:: What is expected ::
Repeat the rows from the line containing "Rotterdam (373, 2281)" through the line containing "SERP Analyzer (485, 2382)", swapping "Decline" for "Reject" and keeping everything else the same.

═══ Material for the task

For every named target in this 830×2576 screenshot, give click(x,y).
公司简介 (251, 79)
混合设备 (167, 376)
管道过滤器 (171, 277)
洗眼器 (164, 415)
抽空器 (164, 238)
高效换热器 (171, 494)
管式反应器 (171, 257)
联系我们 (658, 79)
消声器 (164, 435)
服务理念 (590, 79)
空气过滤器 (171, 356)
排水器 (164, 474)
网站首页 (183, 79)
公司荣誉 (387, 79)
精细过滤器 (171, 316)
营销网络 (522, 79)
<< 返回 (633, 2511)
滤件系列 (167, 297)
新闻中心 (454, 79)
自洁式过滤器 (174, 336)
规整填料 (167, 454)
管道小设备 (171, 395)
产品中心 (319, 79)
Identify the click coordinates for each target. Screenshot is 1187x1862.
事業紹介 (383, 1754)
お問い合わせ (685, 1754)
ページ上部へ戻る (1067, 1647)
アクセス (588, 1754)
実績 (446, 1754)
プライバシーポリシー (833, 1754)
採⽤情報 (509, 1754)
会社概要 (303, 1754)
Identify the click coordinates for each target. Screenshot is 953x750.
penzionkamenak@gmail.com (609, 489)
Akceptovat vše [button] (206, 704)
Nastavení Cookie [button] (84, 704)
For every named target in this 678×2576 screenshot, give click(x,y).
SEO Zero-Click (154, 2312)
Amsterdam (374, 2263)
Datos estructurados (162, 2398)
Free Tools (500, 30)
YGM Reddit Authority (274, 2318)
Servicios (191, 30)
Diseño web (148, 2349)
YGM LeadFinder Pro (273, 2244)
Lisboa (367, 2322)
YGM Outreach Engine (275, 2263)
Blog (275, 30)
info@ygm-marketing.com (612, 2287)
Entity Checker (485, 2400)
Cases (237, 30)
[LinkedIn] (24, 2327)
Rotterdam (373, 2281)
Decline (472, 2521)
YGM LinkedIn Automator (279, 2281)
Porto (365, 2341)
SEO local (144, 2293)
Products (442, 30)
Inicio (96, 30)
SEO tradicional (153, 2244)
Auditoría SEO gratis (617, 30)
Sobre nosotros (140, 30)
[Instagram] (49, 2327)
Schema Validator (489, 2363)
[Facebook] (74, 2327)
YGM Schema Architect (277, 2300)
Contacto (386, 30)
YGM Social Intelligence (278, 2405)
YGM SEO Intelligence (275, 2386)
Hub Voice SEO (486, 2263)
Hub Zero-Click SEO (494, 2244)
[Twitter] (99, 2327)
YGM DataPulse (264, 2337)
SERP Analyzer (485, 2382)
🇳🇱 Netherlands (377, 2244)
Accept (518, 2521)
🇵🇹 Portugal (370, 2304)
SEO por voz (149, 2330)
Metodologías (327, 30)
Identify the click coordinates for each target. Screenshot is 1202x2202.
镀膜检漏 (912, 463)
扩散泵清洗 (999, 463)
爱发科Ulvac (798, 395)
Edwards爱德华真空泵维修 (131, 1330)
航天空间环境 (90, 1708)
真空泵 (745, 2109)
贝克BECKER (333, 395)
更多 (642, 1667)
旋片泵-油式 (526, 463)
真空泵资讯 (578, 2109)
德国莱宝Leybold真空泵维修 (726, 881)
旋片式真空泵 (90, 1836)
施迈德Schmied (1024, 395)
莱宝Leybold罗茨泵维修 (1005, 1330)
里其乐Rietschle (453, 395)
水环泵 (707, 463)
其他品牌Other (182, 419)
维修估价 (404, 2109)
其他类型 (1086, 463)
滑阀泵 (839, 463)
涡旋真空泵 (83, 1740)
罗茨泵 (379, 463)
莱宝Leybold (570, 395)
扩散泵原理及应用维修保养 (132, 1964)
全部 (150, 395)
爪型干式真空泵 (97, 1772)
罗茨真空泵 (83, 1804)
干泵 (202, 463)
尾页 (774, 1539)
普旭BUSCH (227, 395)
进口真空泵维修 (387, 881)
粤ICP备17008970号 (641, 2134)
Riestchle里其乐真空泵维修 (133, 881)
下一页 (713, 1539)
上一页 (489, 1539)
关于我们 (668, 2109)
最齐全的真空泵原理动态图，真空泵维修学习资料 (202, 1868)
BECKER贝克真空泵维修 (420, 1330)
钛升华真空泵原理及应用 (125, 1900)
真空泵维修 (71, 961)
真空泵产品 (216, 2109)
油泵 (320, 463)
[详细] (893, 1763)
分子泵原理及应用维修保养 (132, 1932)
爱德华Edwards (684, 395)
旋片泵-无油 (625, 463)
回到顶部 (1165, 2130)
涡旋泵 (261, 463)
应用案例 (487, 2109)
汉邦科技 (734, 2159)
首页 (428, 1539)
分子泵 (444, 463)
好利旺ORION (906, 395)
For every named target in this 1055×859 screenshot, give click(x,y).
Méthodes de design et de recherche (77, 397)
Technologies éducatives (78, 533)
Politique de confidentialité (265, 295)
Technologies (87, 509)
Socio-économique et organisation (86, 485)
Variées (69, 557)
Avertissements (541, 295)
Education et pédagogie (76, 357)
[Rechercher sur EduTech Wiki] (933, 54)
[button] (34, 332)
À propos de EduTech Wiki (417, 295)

══════

:: Response to the exercise ::
Rotterdam (373, 2281)
Reject (472, 2521)
YGM LinkedIn Automator (279, 2281)
Porto (365, 2341)
SEO local (144, 2293)
Products (442, 30)
Inicio (96, 30)
SEO tradicional (153, 2244)
Auditoría SEO gratis (617, 30)
Sobre nosotros (140, 30)
[Instagram] (49, 2327)
Schema Validator (489, 2363)
[Facebook] (74, 2327)
YGM Schema Architect (277, 2300)
Contacto (386, 30)
YGM Social Intelligence (278, 2405)
YGM SEO Intelligence (275, 2386)
Hub Voice SEO (486, 2263)
Hub Zero-Click SEO (494, 2244)
[Twitter] (99, 2327)
YGM DataPulse (264, 2337)
SERP Analyzer (485, 2382)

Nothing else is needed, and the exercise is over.